Brothers and Sisters,
I’ve been doing a fair amount of script editing over the last few years. That’s the way it goes sometimes; the work as a poacher dries up so you start exploring the gamekeeper options. Now I actually think I’m quite good at the job, and even enjoy it – and the same can be said of many of the script editors working out there today. However if we’ve learnt anything from Jimmy Savile it’s that just because you’re good at something and enjoy doing it doesn’t mean it should be allowed.
As a script editor I have looked at the state of modern comedy, made some notes, sat twiddling my thumbs, changed a few words because otherwise it’ll look like I’ve not done any work and, finally, come to the conclusion that script editors are a plague upon the earth and need to be done away with.
Worse than that, we are a possibly pointless plague. Some plagues are a necessary evil, you don’t need to be a evil misanthrope to see that – though it does help. In all honesty though, what fucking good are script editors to anyone? We are the non-Jonathan Rosses of writing. Script editors aren’t even writers. We’ve crossed the line. The script editor is the producer’s hired gun. We’re Pinkertons, Sheriff’s Men, strike breakers, Red Caps, hired muscle. We’re the deputies in a one-horse Klan town, we’re the hobbits that sided with Saruman, we’re camp capos. We’re overseers and house boy Uncle Toms. We’re some Harry Potter reference I haven’t read enough of the books to make.
Script editors are the sort of people who say ‘You see, I’m all about story’ and expect not to get punched. Our whole career is based around persuading grandmothers that there’s a secret to sucking eggs that only we know. You know where ‘script guruism’ leads? Hollywood. Not in an exciting, ‘they’re making a film version of Citizen Kahn but set in a newspaper baron’s castle’ way but to the Hollywood of inciting incidents on page 10, act one breaks on page 25 and fat chance validating your parking if you attempt anything different. It’s a structural approach that may have had its roots in something organic and artistic but now is as calcified and proscriptive as Noh theatre. It’s a system primarily geared towards allowing illiterate executives to judge a script by weight and pagination without recourse to any actual artistic judgement. It’s a world a lot of our TV execs would love to live in. Firstly, they could pretend they were big important Americans, which they love. It would also allow them to remove the difficult, unglamorous, troll-people with all the words and the ideas who keep asking them to imagine things and make decisions not based on audience research.

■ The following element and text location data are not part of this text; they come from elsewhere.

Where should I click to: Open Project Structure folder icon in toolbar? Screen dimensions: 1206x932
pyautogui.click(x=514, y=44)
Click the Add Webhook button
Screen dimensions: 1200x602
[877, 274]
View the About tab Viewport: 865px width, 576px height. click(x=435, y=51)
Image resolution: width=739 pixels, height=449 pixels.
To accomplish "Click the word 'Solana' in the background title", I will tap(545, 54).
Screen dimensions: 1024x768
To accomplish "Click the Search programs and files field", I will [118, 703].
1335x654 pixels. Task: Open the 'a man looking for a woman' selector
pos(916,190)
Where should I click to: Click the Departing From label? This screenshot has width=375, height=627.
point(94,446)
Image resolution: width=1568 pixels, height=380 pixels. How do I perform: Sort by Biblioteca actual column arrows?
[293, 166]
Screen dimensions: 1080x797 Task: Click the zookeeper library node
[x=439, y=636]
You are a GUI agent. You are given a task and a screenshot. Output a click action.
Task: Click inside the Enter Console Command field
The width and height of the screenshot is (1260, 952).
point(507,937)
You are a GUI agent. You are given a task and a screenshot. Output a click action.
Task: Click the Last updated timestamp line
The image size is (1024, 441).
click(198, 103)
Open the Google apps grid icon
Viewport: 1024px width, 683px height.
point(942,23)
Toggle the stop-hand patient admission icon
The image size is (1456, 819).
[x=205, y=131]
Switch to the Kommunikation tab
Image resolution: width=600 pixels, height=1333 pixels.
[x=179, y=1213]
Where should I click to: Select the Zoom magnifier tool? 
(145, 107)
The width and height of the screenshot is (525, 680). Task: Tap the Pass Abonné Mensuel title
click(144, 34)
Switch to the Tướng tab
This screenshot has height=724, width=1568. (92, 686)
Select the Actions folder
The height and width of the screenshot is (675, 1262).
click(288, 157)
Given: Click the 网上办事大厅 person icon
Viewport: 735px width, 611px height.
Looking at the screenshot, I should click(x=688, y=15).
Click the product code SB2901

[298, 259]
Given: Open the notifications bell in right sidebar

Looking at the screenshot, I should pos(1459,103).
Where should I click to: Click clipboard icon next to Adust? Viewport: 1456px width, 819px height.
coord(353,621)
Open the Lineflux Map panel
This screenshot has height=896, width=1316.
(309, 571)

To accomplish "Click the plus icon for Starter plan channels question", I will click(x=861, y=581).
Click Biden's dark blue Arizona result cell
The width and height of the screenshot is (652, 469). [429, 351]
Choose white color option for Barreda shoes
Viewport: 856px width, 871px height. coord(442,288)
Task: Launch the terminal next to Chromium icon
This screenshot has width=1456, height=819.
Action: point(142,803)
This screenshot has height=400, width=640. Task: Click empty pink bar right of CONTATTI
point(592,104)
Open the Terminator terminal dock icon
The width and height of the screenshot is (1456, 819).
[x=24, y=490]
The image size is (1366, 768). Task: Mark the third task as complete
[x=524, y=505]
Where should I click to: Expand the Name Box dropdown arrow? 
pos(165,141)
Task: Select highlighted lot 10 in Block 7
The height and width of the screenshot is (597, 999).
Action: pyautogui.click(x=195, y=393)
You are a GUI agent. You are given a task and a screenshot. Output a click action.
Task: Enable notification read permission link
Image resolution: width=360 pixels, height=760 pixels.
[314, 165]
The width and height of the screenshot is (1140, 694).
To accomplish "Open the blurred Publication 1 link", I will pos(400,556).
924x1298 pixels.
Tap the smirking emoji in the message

Is it possible that the rise of the script editor in TV comedy is part of a broader move towards disempowering the writer in the creative process? Rather than the sole originator of the idea and the concept, without whose script nothing could get made the writer becomes part of the crew, answering to their department head, attached and detached from a project at the producer’s will. It’s interesting that the BBC’s current hit sitcoms Miranda and Mrs Brown’s Boys are essentially writerless. Miranda is so focussed on the central character, and that central character is so widely accepted as a straight projection of the ‘real Miranda’ that people can con themselves into believing it springs fully formed onto the screen, like a slapstick Made In Chelsea. Mrs Brown’s Boys is obviously scripted – otherwise the actors wouldn’t know exactly when to make their ad-libs – but it’s such a collection of old jokes, borrowed set-ups and traditional routines that it’s not written so much as channelled via Ouija board from the fevered dreams of Old Mother Reilly’s deathbed. The important thing is Hart and O’Carroll are bona fide stars, so any pesky habits they may have of putting pen to paper like massive nerds can be overlooked by those starfuckers who want to make television but can’t bring themselves to be horny-handed sons or (unfortunately statistically fewer) daughters of toil craftsmenfuckers.
So, we should pick a side. Let’s just get rid of the job title. If you want to be on the writer’s side, if you want to help make scripts better, then do it as a writer. If you want to be the Head of Cotton Commissioning’s Uncle Tom, then be a producer. When the Bastille falls do you want to be tugging on the ropes of the lanterne or passing on some notes about act three from Louis XVI?
PS. Let us – writer, script editor and producer alike – never forget, however, that the real enemy is, and always will be, Sam Wollaston in The Guardian.